The MAN made this call on Wednesday in a press statement that was issued by the Director General of MAN, Mr. Segun Ajayi-Kadir, which expressed its position on the report of the latest Monetary Policy Committee (MPC) meeting of the CBN, which was held on November 24 and 25, 2025.
Ajayi-Kadir said: “MAN appreciates the decision of MPC to halt the increase in MPR and to maintain the 27.00 per cent fixed at the last meeting.
“The decision to adjust the standing facilities corridor to enhance liquidity is also noted.
“However, the expectation of the association is a further reduction in the rate to reduce the cost of borrowing for manufacturers.”
He stated that despite the reduction of the MPR to 27 per cent, the prevailing ” borrowing costs of 30 to 37 per cent remain high for manufacturers.”
According to him, the rate hindering production and reducing the competitiveness of the Nigerian manufacturing sector.
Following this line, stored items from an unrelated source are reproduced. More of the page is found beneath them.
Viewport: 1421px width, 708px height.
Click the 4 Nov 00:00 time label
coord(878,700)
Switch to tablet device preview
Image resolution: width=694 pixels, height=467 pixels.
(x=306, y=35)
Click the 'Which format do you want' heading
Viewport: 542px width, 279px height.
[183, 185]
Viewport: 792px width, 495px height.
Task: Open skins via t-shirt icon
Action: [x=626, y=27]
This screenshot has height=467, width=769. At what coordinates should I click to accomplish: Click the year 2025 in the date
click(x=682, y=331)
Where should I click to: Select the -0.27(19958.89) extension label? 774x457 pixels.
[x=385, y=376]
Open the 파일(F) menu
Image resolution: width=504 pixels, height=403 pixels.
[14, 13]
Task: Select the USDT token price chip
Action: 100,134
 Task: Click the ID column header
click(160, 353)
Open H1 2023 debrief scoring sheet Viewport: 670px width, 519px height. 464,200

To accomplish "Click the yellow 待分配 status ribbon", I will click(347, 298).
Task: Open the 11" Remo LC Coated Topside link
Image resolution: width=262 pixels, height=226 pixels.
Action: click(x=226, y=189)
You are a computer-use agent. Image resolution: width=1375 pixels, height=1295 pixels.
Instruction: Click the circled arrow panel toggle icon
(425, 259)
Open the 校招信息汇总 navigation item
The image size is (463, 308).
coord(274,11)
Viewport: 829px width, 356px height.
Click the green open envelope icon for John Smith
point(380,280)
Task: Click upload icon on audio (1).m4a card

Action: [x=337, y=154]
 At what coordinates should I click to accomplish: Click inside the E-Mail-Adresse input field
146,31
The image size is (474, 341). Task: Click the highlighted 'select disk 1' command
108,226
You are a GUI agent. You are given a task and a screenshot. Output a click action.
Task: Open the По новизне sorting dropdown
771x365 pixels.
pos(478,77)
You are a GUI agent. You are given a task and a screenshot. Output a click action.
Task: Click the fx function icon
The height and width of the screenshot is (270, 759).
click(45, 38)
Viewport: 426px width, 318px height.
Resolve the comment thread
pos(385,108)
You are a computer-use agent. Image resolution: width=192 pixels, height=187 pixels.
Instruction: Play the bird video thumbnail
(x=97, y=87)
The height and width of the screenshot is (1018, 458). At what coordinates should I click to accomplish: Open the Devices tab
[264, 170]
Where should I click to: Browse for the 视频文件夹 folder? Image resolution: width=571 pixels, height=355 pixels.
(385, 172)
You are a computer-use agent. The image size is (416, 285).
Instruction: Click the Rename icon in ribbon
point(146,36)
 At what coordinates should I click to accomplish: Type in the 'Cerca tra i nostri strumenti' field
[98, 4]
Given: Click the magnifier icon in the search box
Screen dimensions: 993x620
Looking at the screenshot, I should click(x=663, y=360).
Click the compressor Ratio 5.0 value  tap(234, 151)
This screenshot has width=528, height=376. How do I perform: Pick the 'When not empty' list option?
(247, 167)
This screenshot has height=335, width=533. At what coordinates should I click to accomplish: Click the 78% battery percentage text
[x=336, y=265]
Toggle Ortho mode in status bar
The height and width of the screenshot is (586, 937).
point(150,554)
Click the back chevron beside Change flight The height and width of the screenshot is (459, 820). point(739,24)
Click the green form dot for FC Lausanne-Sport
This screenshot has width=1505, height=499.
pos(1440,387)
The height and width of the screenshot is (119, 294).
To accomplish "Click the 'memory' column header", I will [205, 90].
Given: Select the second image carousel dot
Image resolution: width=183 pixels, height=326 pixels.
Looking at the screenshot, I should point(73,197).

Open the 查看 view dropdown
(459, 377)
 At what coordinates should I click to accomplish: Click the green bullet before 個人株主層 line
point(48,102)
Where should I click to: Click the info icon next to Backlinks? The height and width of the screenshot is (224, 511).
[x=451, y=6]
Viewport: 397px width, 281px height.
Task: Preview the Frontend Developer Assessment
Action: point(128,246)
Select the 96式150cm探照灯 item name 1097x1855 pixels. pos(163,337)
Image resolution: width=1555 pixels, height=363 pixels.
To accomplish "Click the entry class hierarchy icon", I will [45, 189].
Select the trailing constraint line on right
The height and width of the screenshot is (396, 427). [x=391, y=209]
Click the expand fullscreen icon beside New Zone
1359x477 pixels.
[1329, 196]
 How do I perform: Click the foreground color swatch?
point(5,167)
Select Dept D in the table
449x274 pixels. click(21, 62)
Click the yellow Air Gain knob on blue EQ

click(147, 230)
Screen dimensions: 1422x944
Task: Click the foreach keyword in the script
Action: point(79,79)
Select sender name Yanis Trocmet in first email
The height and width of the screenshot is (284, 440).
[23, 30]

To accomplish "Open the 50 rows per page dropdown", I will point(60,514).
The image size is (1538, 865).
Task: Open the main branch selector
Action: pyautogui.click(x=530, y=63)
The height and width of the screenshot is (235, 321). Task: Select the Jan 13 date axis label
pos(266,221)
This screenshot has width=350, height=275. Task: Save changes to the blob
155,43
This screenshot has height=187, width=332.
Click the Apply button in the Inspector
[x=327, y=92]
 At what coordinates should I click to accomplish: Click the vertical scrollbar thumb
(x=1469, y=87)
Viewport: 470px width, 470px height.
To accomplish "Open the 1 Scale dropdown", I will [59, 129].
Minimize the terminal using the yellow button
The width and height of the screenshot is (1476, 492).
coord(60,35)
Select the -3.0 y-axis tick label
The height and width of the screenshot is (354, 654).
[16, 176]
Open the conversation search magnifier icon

He said that “persistent high lending rates will further limit access to affordable credit for manufacturers, especially those within the SMI cadre,” adding that “the situation is complicated with prevailing structural challenges like poor infrastructure, high logistics costs, inadequate electricity supply, high energy cost and insecurity that cumulatively raise production costs and weaken competitiveness.”
MAN, therefore, recommended that the “CBN should adopt a downward review of the rate in the subsequent MPC meetings to lessen the burden of high borrowing costs and incentivize long-term investments in manufacturing, particularly in capital-intensive sub-sectors.”
MAN also called on the CBN to monitor and evaluate the impacts of previous MPC decisions on credit access to the real sector to aid informed position at subsequent meetings
It also said that the “CBN should consider additional policy instruments or incentives that facilitate credit flow to the real sector of the economy, especially the manufacturing sector.”
MAN also urged government to strengthen fiscal discipline while upscaling investment in infrastructure like roads, power and logistics to boost the supply capacity of the sector
It said: “The federal government should collaborate closely with the CBN to stabilise the Naira and manage external risks by monitoring the potential risk of capital flights because of the MPC’s corridor review that will push banks to lend more.”
The association also advocated that government should implement complementary fiscal measures that support industrial development and promote structural reforms, especially in real sectors of the economy including agriculture, manufacturing and energy sectors to further reduce inflationary pressure.
MAN said that the central bank and other policymakers should continue to pursue policies that foster inclusive growth, incentivize manufacturing and address binding constraints limiting the performance of the sector.
“The CBN should also strengthen handshake with fiscal authority to promote reforms capable of unlocking the full potential of the manufacturing sector,” it said.
MAN reiterated its appreciation of the CBN’s efforts to stabilise the economy and ease inflationary pressures.
Ajayi-Kadir said: “The decision to adjust the MPC’s corridor is a way to encourage banks to lend rather than hoarding liquidity.
“However, it is essential for government to seize the opportunity to promote credit-led growth, especially in productive sectors, while managing risks through fiscal discipline and structural reforms.
“Stronger coordination between fiscal and monetary authorities is key to ensure positive impact of the MPC decision on the manufacturing sector, the economy and sustainable development.”